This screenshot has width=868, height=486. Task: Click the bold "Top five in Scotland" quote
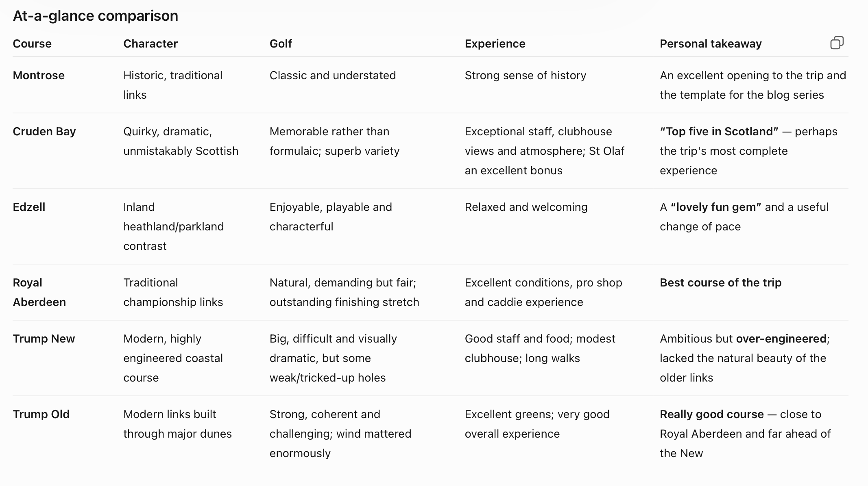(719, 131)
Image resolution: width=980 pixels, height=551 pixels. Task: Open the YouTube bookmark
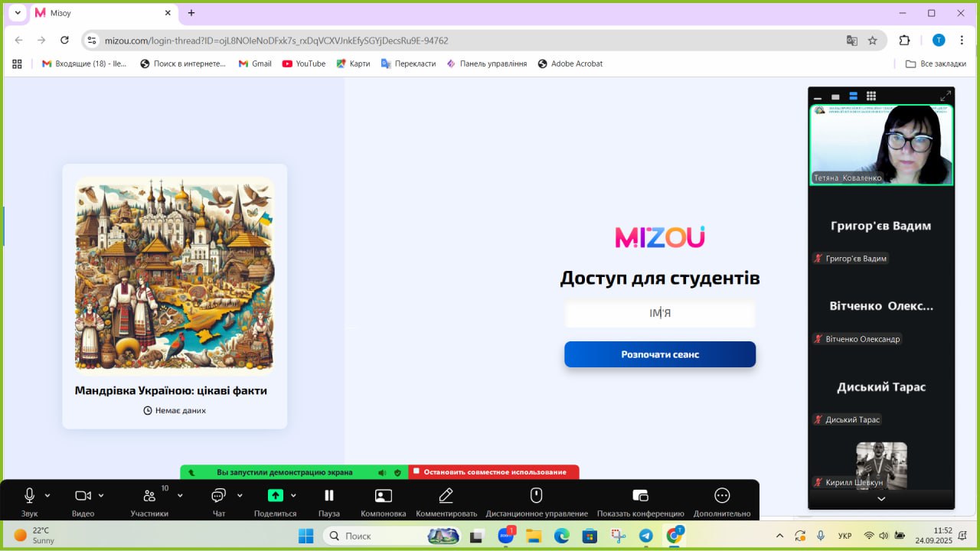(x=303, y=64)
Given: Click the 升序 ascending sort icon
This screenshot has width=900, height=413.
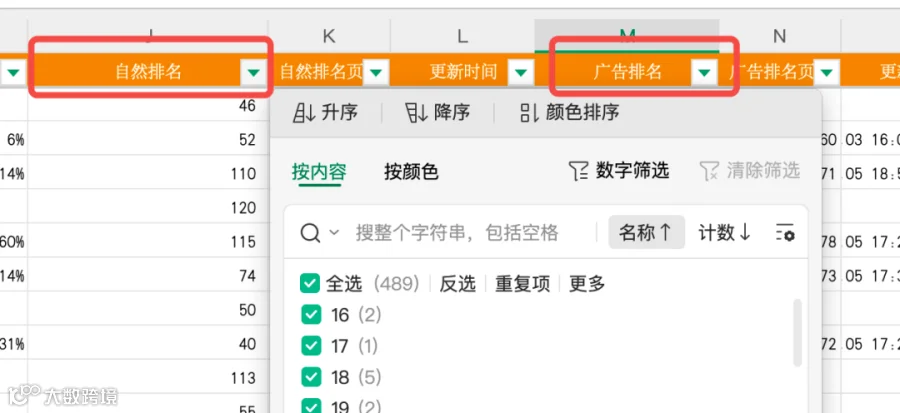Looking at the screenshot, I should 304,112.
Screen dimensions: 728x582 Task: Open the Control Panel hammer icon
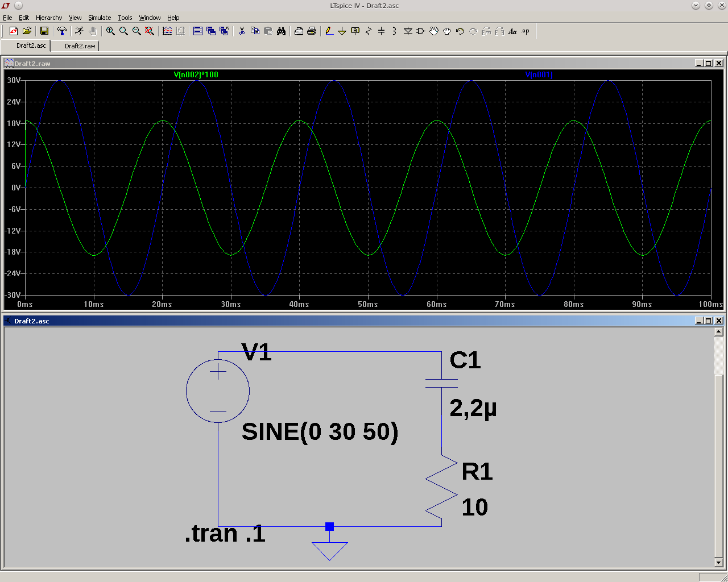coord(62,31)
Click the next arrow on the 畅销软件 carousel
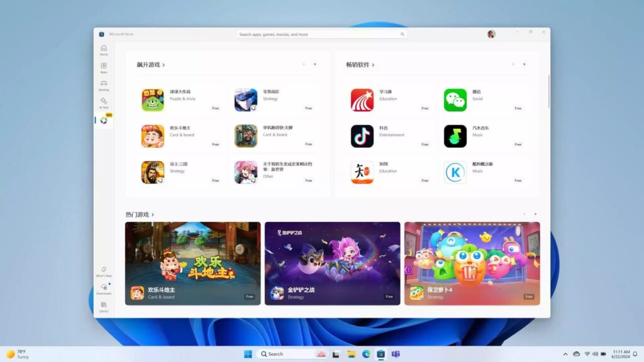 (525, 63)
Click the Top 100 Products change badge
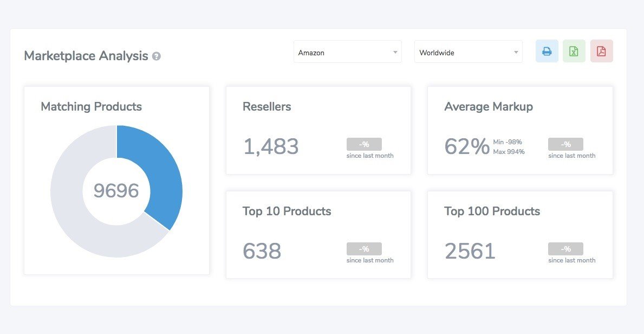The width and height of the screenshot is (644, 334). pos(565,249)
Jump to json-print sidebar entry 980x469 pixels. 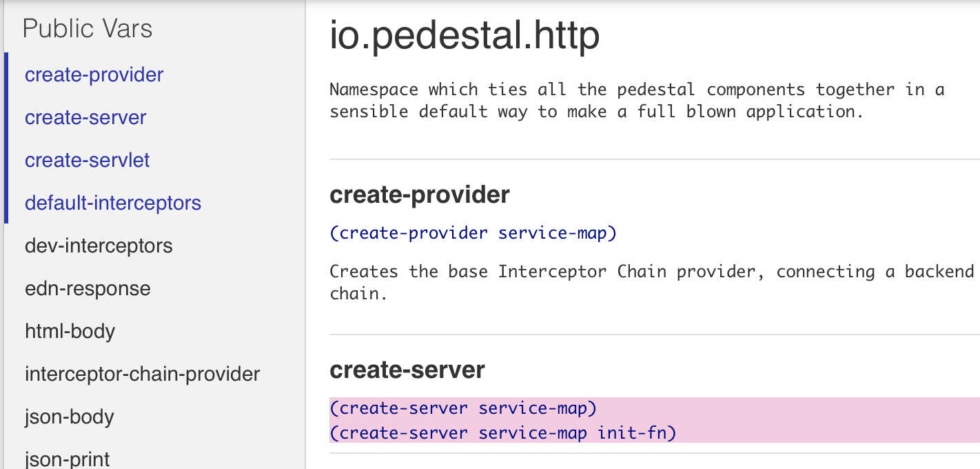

...

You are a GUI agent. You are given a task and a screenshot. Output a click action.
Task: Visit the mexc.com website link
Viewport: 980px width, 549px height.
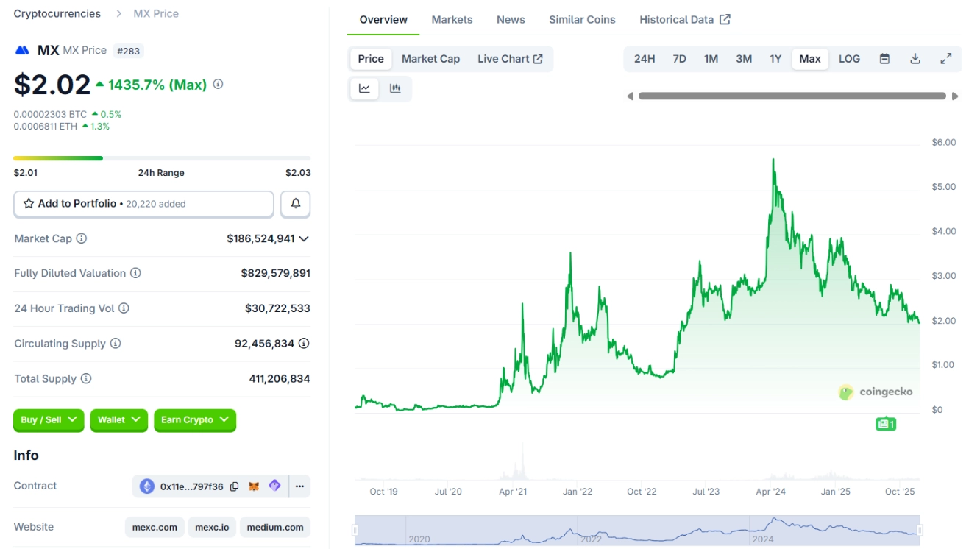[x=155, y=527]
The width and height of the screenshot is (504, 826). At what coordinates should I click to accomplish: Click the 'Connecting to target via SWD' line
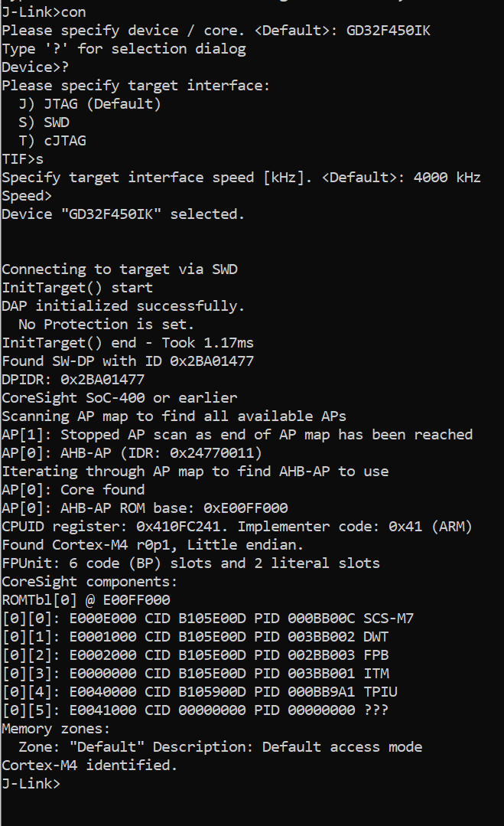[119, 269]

- _WHAT YOU HAVE TO DO_
Leaving out the pictures, please output the lines in the entries above from the one with "This screenshot has width=868, height=486." through the one with "Given: Click the 升序 ascending sort icon", exactly as they are.

- _WRITTEN SOLUTION_
This screenshot has width=868, height=486. Task: Click the bold "Top five in Scotland" quote
(719, 131)
Image resolution: width=980 pixels, height=551 pixels. Task: Open the YouTube bookmark
(x=303, y=64)
Given: Click the 升序 ascending sort icon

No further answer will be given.